Pongfinity
- Pongfinity's YouTube icon
- Industry: Entertainment
- Genre: Sports; entertainment; comedy; trick shots;
- Predecessor: EditingSports
- Founded: 6 December 2012 (first channel created); 13 November 2015 (current channel created);
- Founders: Emil Rantatulkkila Otto Tennilä Miikka O'Connor
- Headquarters: Helsinki, Finland

YouTube information
- Channel: Pongfinity;
- Years active: 2016–present
- Subscribers: 4.63 million
- Views: 1.13 billion
- Website: www.pongfinity.fi

= Pongfinity =

Finnish sports comedy group

Pongfinity is a Finnish sports and comedy group focused around table tennis composed of Emil Rantatulkkila, Otto Tennilä, and Miikka O'Connor. Their YouTube channel, which mainly displays trick shots related to the sport, is the 7th most-subscribed channel in Finland and the most-subscribed channel about table tennis. Both Otto and Miikka are semi-professional players, earning medals in Finnish, Swedish, and Estonian championships.

==History==
Before forming Pongfinity, Emil, Otto, and Miikka all competed in international table tennis competitions. All three became friends when they were on the Finnish junior national team, but Emil did not end up chasing a professional career. However, Otto and Miikka did and represented Finland during the European and World Table Tennis Championships several times. They did not win any medals during these tournaments. Miikka and Emil had previously met when they played in the same club as juniors.
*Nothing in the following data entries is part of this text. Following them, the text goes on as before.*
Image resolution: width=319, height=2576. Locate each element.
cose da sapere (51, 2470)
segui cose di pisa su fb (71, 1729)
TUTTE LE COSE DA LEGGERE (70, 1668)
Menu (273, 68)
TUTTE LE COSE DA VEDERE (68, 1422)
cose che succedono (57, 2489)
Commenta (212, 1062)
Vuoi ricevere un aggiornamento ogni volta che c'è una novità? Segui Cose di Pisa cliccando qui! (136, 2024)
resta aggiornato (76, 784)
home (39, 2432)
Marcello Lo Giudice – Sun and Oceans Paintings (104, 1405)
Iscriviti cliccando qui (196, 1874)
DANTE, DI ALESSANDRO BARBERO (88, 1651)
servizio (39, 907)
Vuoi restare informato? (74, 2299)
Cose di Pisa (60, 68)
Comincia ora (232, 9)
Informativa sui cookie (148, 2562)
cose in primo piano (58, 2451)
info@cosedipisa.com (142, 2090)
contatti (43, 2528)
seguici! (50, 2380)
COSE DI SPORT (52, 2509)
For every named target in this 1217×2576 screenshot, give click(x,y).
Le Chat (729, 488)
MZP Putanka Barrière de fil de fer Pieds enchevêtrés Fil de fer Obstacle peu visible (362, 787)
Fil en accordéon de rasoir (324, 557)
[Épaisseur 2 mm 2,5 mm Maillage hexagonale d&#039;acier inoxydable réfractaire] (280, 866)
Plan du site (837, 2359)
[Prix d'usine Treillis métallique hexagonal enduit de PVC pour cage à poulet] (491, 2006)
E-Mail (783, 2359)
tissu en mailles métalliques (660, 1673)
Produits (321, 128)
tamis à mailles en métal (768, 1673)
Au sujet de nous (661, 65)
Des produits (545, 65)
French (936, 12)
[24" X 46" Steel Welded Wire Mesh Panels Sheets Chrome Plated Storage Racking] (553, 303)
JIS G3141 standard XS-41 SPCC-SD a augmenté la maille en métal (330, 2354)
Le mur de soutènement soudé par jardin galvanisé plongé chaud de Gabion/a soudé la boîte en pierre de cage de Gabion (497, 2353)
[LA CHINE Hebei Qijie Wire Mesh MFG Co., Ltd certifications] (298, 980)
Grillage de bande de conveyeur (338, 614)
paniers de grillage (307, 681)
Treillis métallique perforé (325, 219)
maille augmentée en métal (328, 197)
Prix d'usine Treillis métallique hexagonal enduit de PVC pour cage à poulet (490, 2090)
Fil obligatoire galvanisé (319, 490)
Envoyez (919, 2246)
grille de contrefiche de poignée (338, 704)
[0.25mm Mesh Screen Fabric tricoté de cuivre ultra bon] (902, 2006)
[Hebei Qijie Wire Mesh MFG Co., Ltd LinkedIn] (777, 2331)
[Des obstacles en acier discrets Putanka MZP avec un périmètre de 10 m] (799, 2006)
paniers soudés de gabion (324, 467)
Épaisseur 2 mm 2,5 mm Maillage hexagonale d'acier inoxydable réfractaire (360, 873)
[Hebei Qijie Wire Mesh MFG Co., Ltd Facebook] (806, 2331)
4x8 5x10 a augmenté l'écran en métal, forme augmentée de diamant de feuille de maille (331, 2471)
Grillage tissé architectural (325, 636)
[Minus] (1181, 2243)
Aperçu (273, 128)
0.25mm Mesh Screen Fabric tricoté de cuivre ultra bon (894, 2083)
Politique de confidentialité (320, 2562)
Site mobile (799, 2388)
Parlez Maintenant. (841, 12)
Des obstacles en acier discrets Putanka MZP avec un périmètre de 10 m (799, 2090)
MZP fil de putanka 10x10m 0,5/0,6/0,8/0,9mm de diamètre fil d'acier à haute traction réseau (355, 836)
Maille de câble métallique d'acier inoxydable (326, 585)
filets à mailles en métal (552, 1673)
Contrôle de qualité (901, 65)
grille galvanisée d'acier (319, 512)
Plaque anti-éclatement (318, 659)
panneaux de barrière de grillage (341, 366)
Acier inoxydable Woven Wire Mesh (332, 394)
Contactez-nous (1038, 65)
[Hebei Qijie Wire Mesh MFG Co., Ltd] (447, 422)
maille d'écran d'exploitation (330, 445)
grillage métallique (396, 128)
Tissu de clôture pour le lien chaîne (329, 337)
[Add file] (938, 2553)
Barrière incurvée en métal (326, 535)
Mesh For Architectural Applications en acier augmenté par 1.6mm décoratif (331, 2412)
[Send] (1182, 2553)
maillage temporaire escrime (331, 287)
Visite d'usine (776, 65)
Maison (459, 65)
The group uploaded their first video on 16 December 2012, on a channel called EditingSports. Emil had been interested in editing videos and wanted to try it out, so he and Miikka filmed a training session where they had fun doing random trick shots to edit. After it was uploaded, it became apparent that the videos gained more attention from the trick shots than the editing, so they made the channel more focused on those. Otto first appeared in the following video. Pongfinity's first viral video was one where they extinguished a candle with a ball.

===Medal tables===
Data adapted from Table Tennis Media. Emil does not have data on this site.
Otto Tennilä
Miikka O'Connor

==Content and brand==
Pongfinity has been frequently compared to the American sports comedy group Dude Perfect. A major series on the channel is "Challenge Pongfinity," where viewers can comment challenges that the group will have to complete. The group has also collaborated with YouTubers such as Adam Bobrow and Zach King, and fellow table tennis players Benedek Oláh, Michael Maze, and Liu Guoliang. Pongfinity has also worked with athletes from other sports, in which they usually compete against table tennis by trying trick shots with variations based on the sport, or dedicating a video to that sport entirely. The group has done videos with Lassi Hurskainen, Kalle Koljonen, and Otto Virtanen. Other series include individual matches with the members against each other and "Stereotypes", in which the group displays exaggerated personalities and playing styles that people can have when playing table tennis in short skits.

In 2019, Pongfinity released a table tennis mobile game on iOS and Android through Linnama Entertainment. The game is endless and has random situations occurring at times in chosen locations. Pongfinity also operates an online store selling table tennis equipment.